= Article =
....

But I stand by belief that there is only one best angle. Every shoot I do reinforces that. Motion, framing, focus are all considerations, not just lighting. I'm not saying there is only one best shot for each scene, there may be 10 or 20, but for each shot, there is only one best angle, and one best lighting for that angle.

-j

spidey
01-12-2006, 07:54 AM
i disagree, I come from a visual look and lighting and eiditng stand point i get coverage to the point to where people are like jeez but i know what is needed in editing. quality is not comprimised in doing that either.

rsbush
01-12-2006, 08:24 AM
Jon, As I see it.

Pro: more coverage; easier to match the action and the emotion of a scene

Con: can take more time; blocking must be considered from as many angles as you have cameras; lighting and audio must be more generalized in most situations

What's important to you should be wieghed for each project/scene. And what's important to you may or may not be important to me.

Matthew B. Moore
01-13-2006, 06:37 AM
?Pushing in for coverage is a whole new deal.?

Why? What do you mean?

thanx!

I just mean that when you push in for coverage, you tend to tweek the master shot lighting to fit the chanlenges of the new, tighter angle. You may have to move a flag or move the light in slightly or bounce some light...whatever. Once that is done, 2nd camera gets the opportunity to find a new angle all together.

I see 2nd camera as fluid. It goes where it can go and brings back all the goodies it can.
Just make sure that the op for 2nd camera knows the game well enough to play it.

Matthew B. Moore
01-13-2006, 11:37 AM
Jon, As I see it.

Pro: more coverage; easier to match the action and the emotion of a scene

Con: can take more time; blocking must be considered from as many angles as you have cameras; lighting and audio must be more generalized in most situations

What's important to you should be wieghed for each project/scene. And what's important to you may or may not be important to me.

I like that.

....

= Material provided =
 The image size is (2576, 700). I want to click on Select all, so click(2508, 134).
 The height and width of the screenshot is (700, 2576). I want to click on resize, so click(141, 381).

....

= Do this =
Copy the forum thread on camera coverage word for word, from "I see 2nd camera" to "to play it.".

= Problem solution =
I see 2nd camera as fluid. It goes where it can go and brings back all the goodies it can.
Just make sure that the op for 2nd camera knows the game well enough to play it.